***** Document segment *****

HalfT: Half-t distribution

Description

Density, distribution function, quantile function and random generation for the half-t distribution.

Usage

dht(x, nu, sigma = 1, log = FALSE)
pht(q, nu, sigma = 1, lower.tail = TRUE, log.p = FALSE)
qht(p, nu, sigma = 1, lower.tail = TRUE, log.p = FALSE)
rht(n, nu, sigma = 1)

Arguments

x, q: vector of quantiles.
nu, sigma: positive valued degrees of freedom and scale parameters.
log, log.p: logical; if TRUE, probabilities p are given as log(p).
lower.tail: logical; if TRUE (default), probabilities are \(P[X \le x]\) otherwise, \(P[X > x]\).
p: vector of probabilities.
n: number of observations. If length(n) > 1, the length is taken to be the number required.

Details

If \(X\) follows t distribution parametrized by degrees of freedom \(\nu\) and scale \(\sigma\), then \(|X|\) follows half-t distribution parametrized by degrees of freedom \(\nu\) and scale \(\sigma\).

References

Gelman, A. (2006). Prior distributions for variance parameters in hierarchical models (comment on article by Browne and Draper). Bayesian analysis, 1(3), 515-534.

Jacob, E. and Jayakumar, K. (2012). On Half-Cauchy Distribution and Process. International Journal of Statistika and Mathematika, 3(2), 77-81.

Examples

Run this code


x <- rht(1e5, 2, 2)
hist(x, 500, freq = FALSE, xlim = c(0, 100))
curve(dht(x, 2, 2), 0, 100, col = "red", add = TRUE)
hist(pht(x, 2, 2))
plot(ecdf(x), xlim = c(0, 100))
curve(pht(x, 2, 2), 0, 100, col = "red", lwd = 2, add = TRUE)

*****

#### Stated task a
Using the half-t distribution page, say whether each statement agrees with it: (i) the default value of sigma is 1; (ii) when length(n) is greater than 1, rht uses the first element of n as the number of observations; (iii) nu may take negative values. Answer yes or no for each, and quote the deciding words.

***** Information shown *****

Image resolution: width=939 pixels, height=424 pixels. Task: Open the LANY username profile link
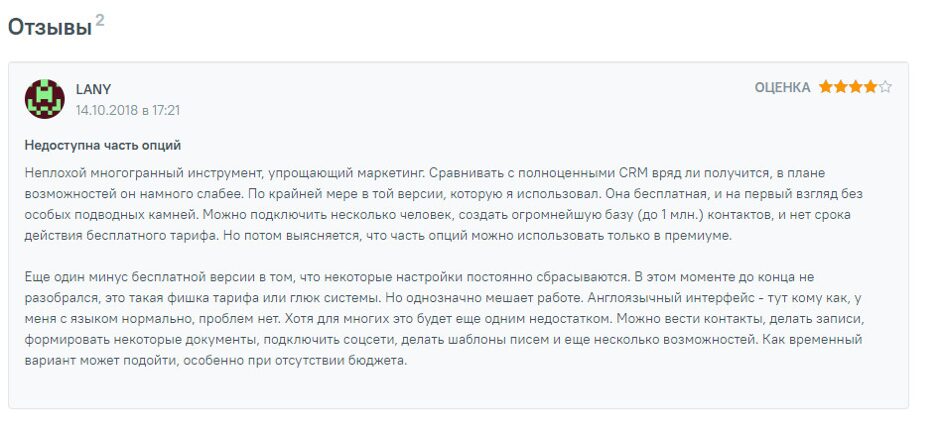click(93, 89)
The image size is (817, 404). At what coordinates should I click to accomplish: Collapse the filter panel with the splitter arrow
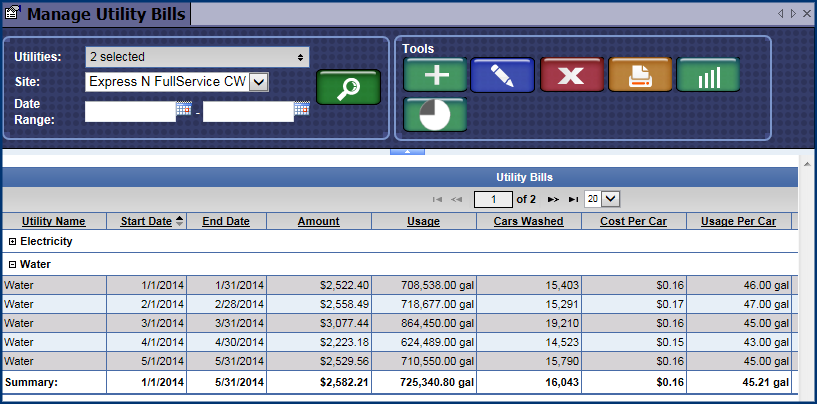click(408, 151)
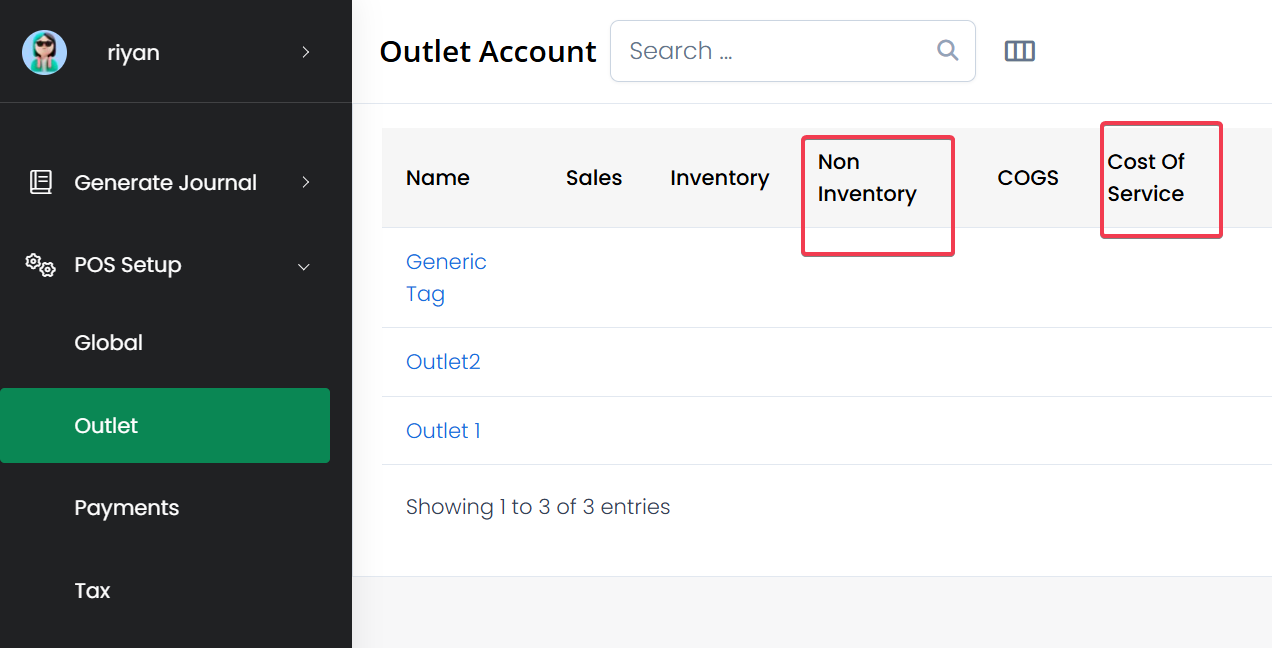This screenshot has height=648, width=1272.
Task: Collapse the POS Setup submenu chevron
Action: pyautogui.click(x=305, y=266)
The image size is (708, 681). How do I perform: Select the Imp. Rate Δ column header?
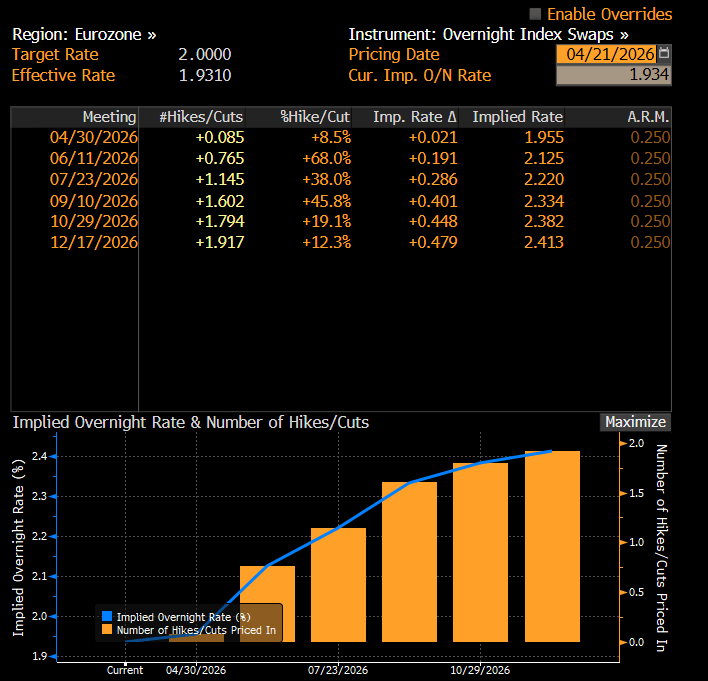pos(415,117)
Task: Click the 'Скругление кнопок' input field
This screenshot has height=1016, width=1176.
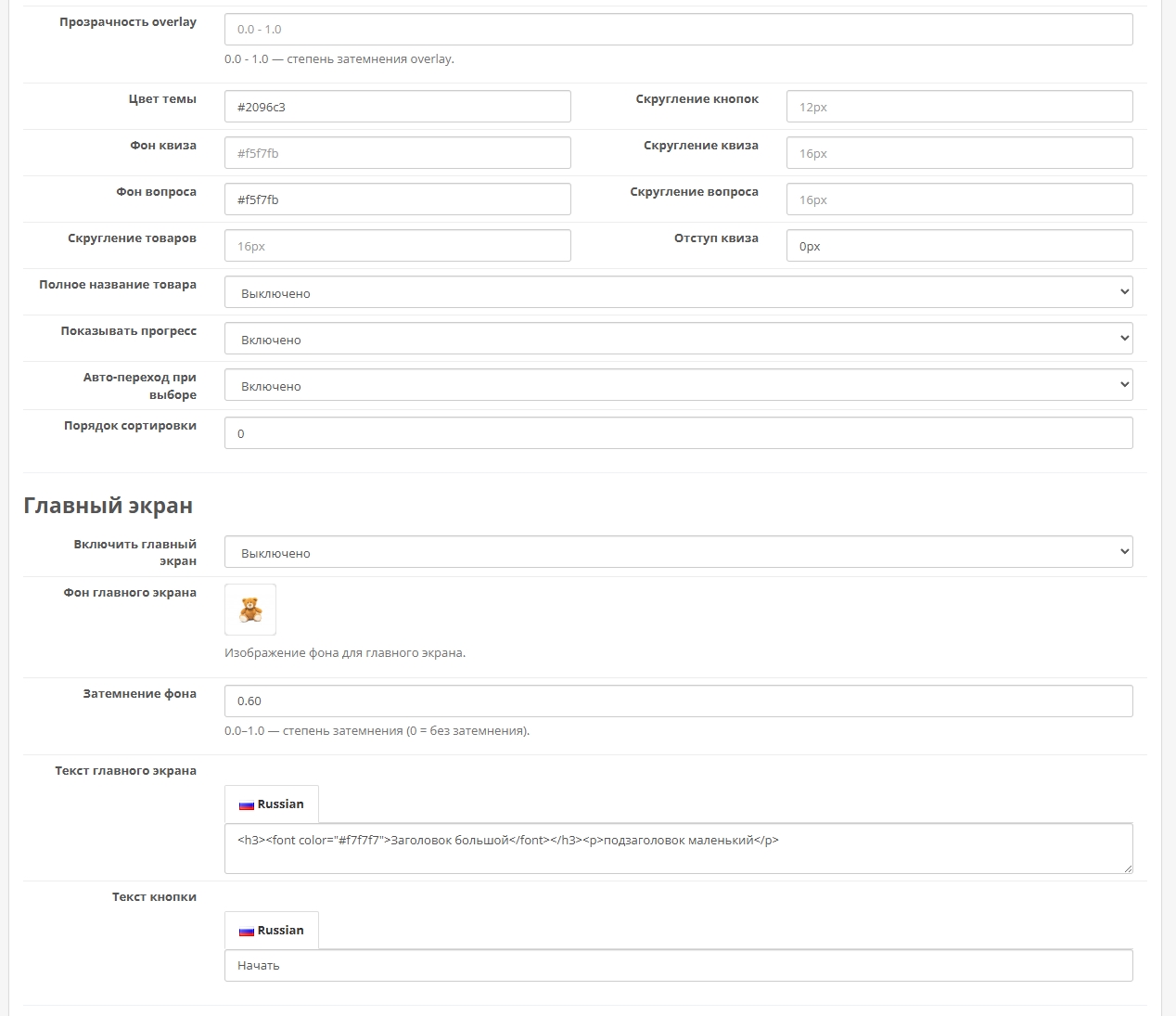Action: [959, 107]
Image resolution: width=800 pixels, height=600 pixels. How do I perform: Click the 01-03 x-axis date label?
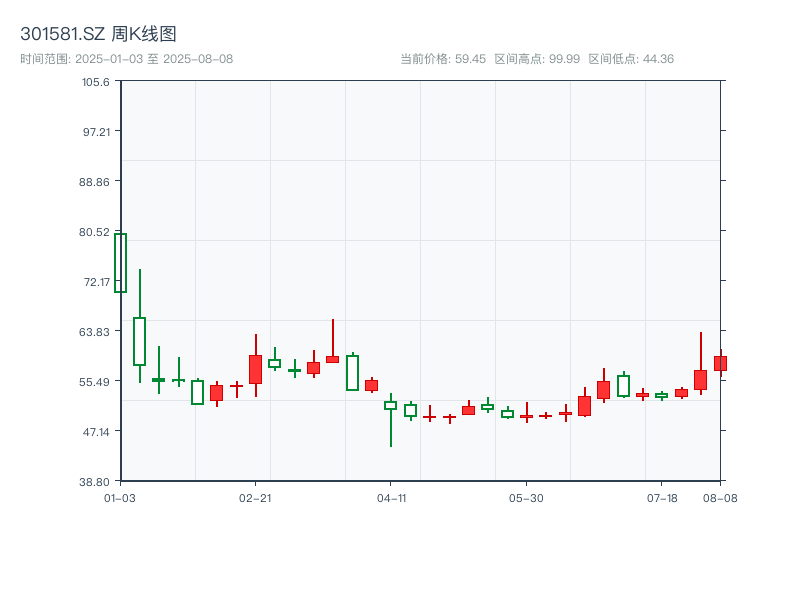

*****

#### Stated task b
Print every line of the records above exactly, leaving out the pictures.

#### Complete output a
(i) Yes: "sigma = 1"
(ii) No: "If length(n) > 1, the length is taken to be the number required."
(iii) No: "positive valued degrees of freedom and scale parameters."

#### Complete output b
Image resolution: width=939 pixels, height=424 pixels. Task: Open the LANY username profile link
click(93, 89)
The image size is (817, 404). At what coordinates should I click to accomplish: Collapse the filter panel with the splitter arrow
click(408, 151)
This screenshot has height=648, width=1272.
Task: Collapse the POS Setup submenu chevron
Action: pyautogui.click(x=305, y=266)
The image size is (708, 681). How do I perform: Select the Imp. Rate Δ column header?
pos(415,117)
Task: Click the 'Скругление кнопок' input field
This screenshot has height=1016, width=1176.
Action: [959, 107]
Image resolution: width=800 pixels, height=600 pixels. How do I perform: Click the 01-03 x-axis date label?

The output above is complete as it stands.